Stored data
════════════════════
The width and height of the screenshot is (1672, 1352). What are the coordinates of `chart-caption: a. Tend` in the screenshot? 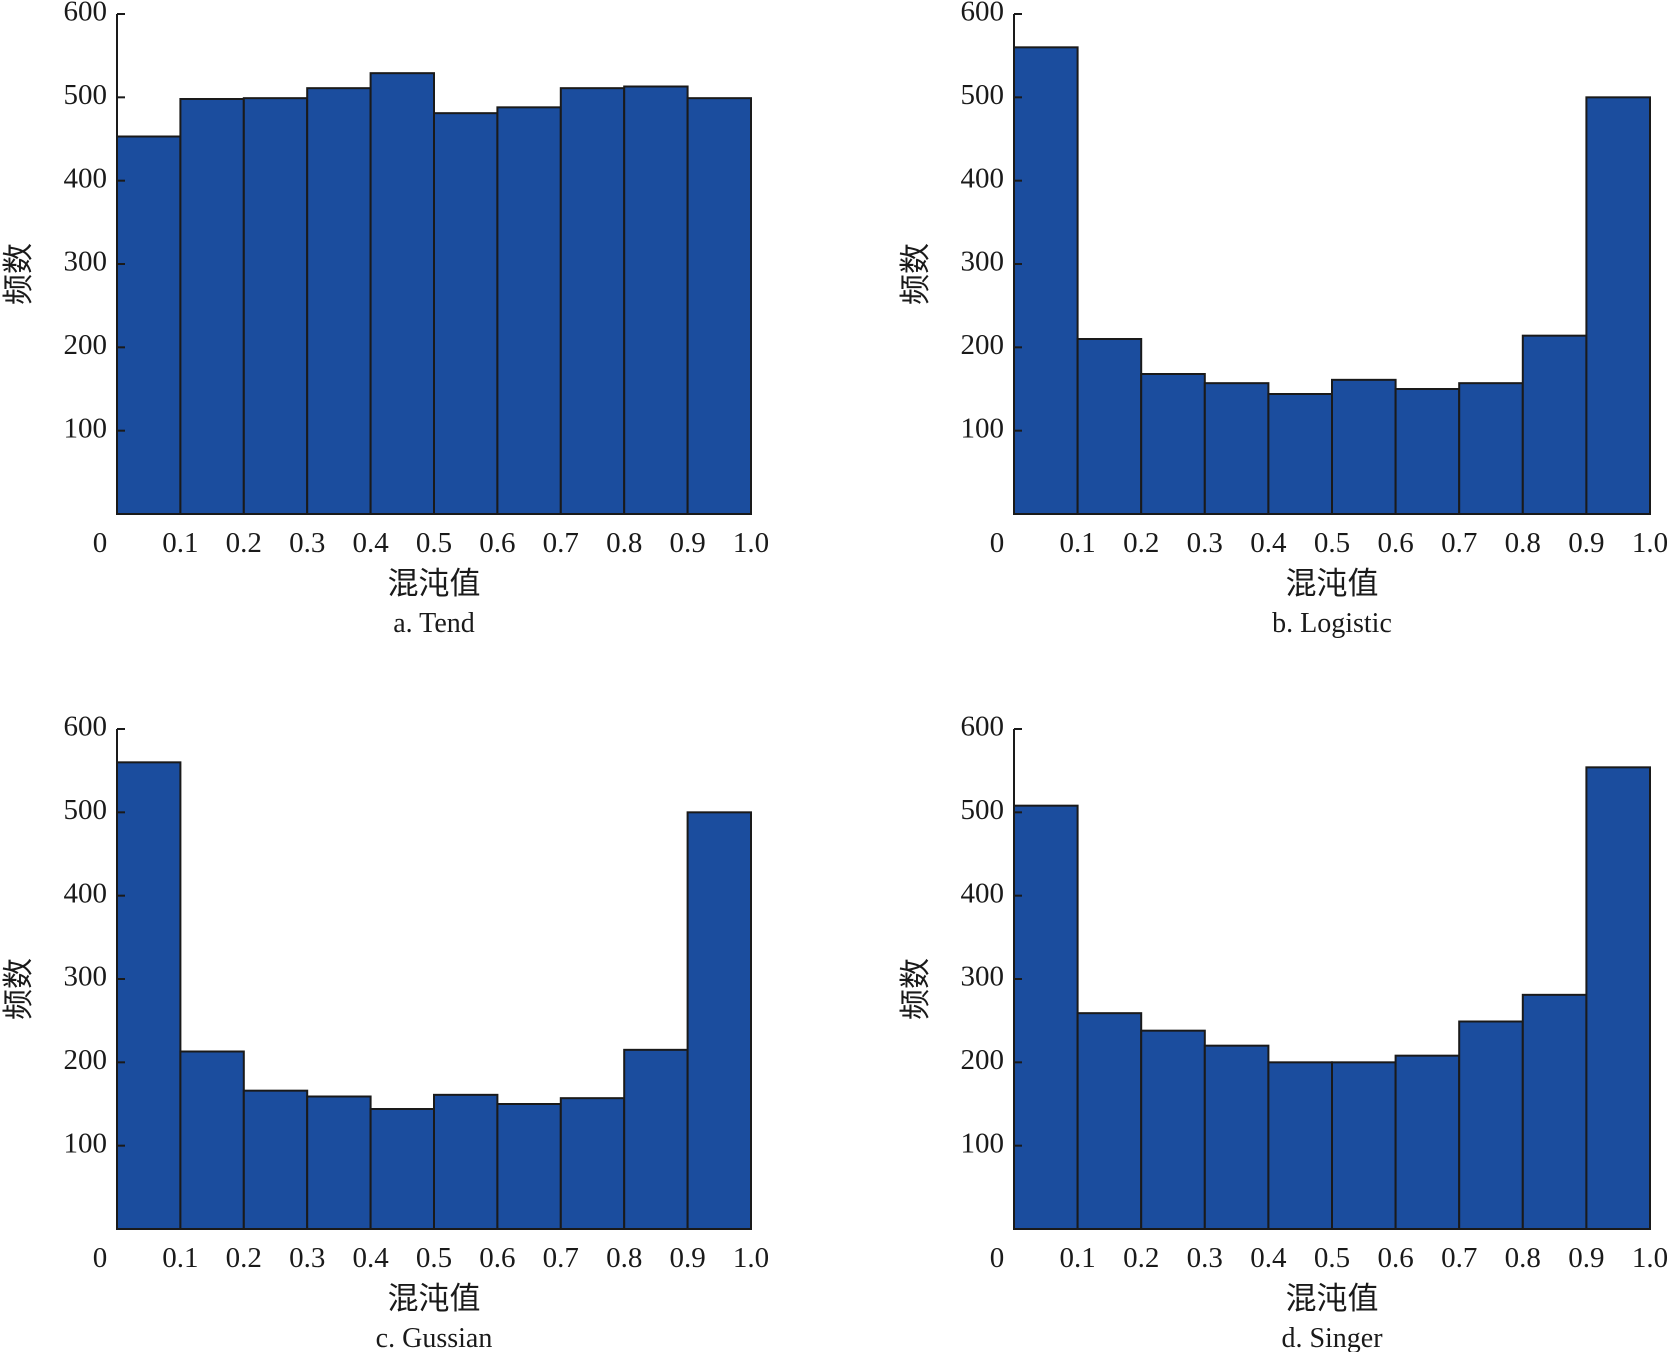 It's located at (434, 624).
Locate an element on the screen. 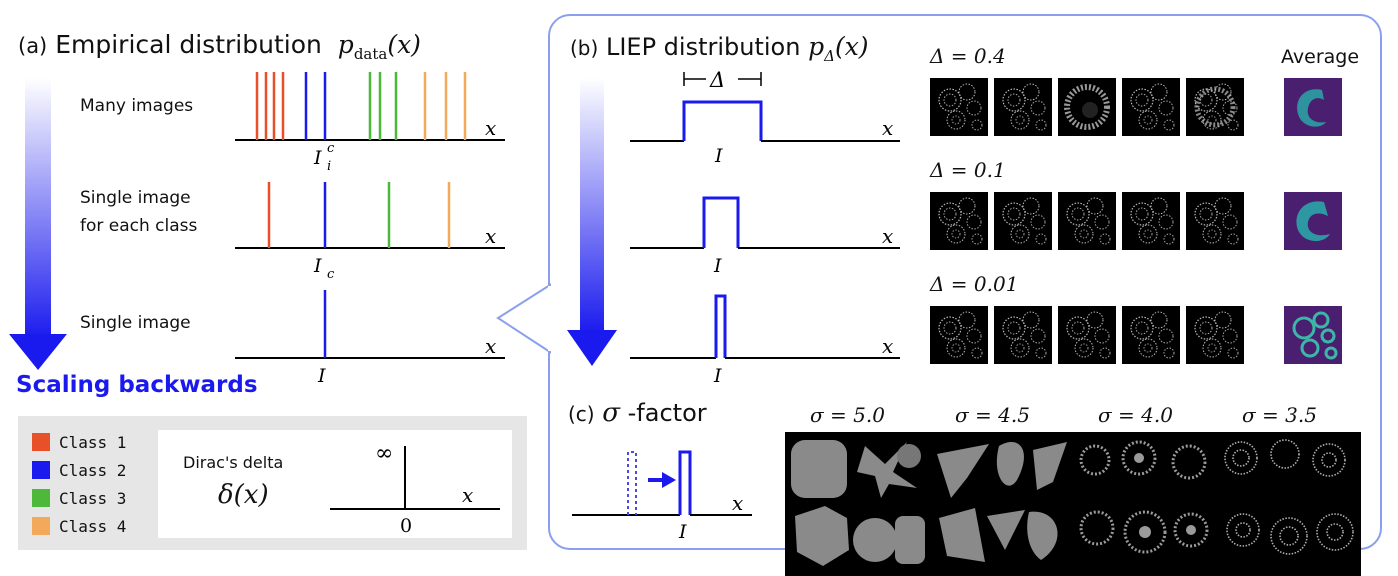  legend-label-3: Class 3 is located at coordinates (93, 498).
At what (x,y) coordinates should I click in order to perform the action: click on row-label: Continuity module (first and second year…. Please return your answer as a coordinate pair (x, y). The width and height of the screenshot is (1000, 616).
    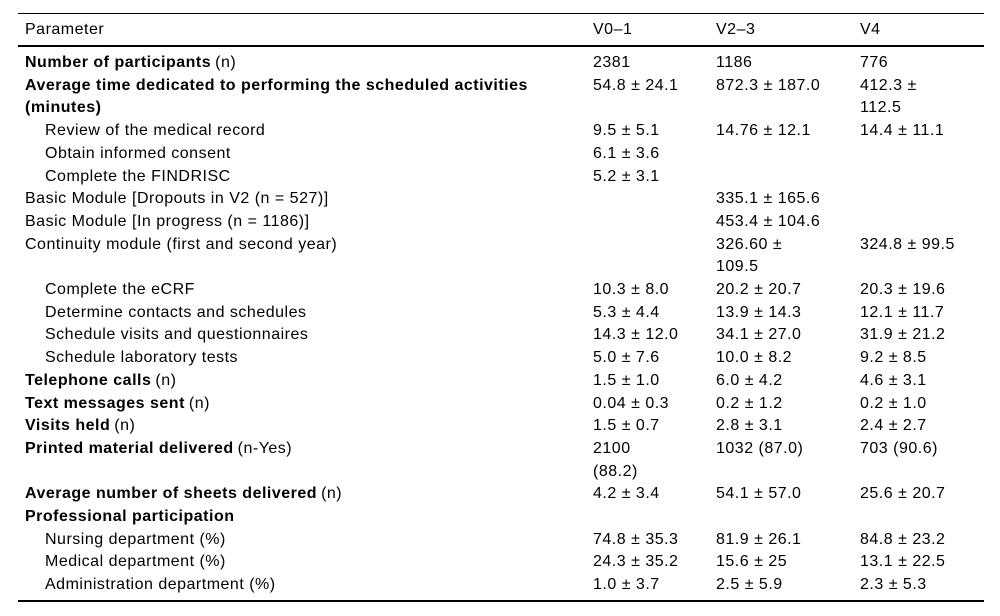
    Looking at the image, I should click on (306, 256).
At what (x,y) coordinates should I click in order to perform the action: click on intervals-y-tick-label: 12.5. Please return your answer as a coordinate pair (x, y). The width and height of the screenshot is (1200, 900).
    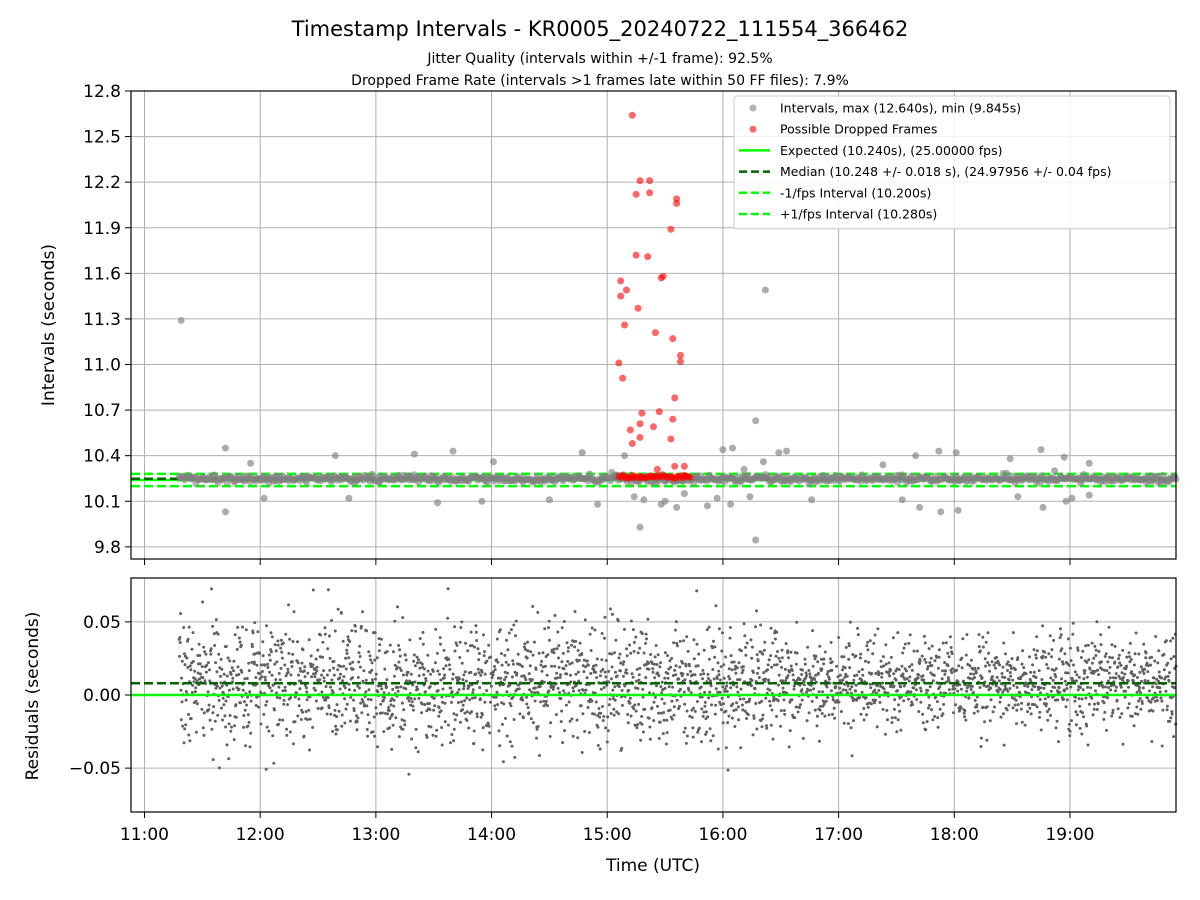
    Looking at the image, I should click on (102, 138).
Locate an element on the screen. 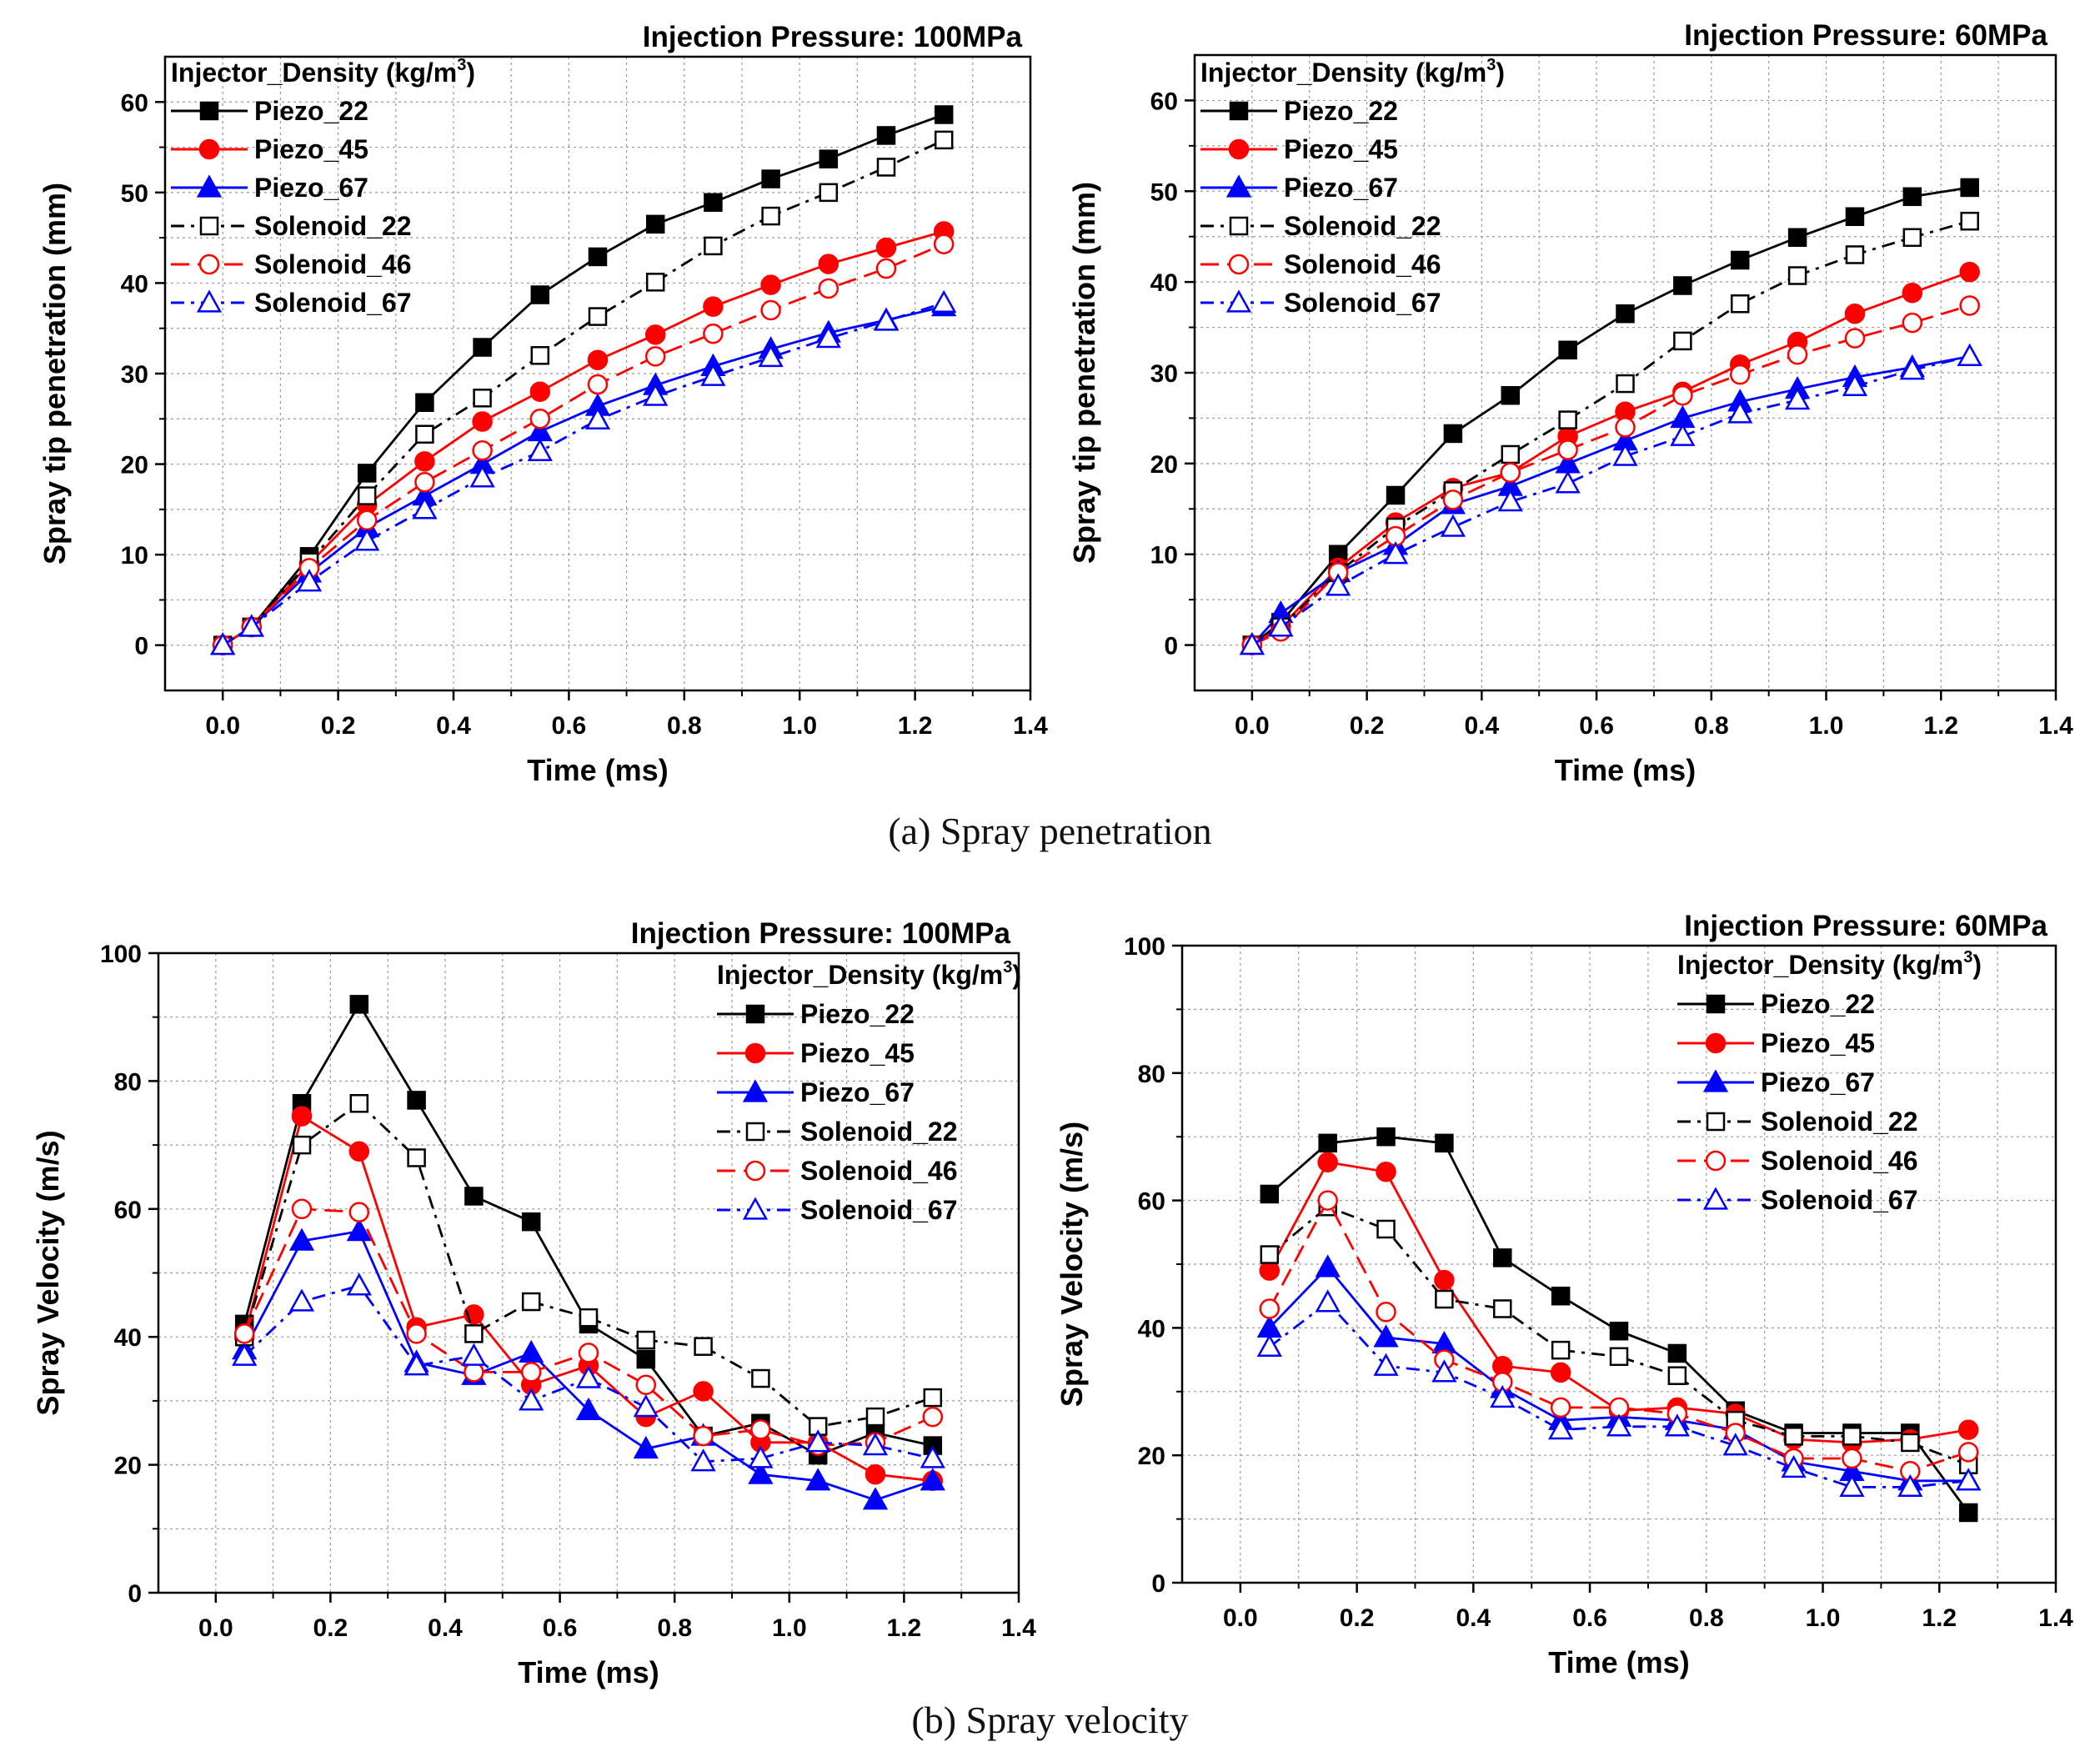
════════════════════
### TO DO
Swap "Locate" for "Find" and write out again the items from the line with "is (1200, 900)." up to and including the last line, leaving the pictures out and keeping everything else the same.

### TASK RESPONSE
At what (x,y) coordinates should I click in order to perform the action: click on intervals-y-tick-label: 12.5. Please return your answer as a coordinate pair (x, y). The width and height of the screenshot is (1200, 900).
    Looking at the image, I should click on (102, 138).
Find an element on the screen. 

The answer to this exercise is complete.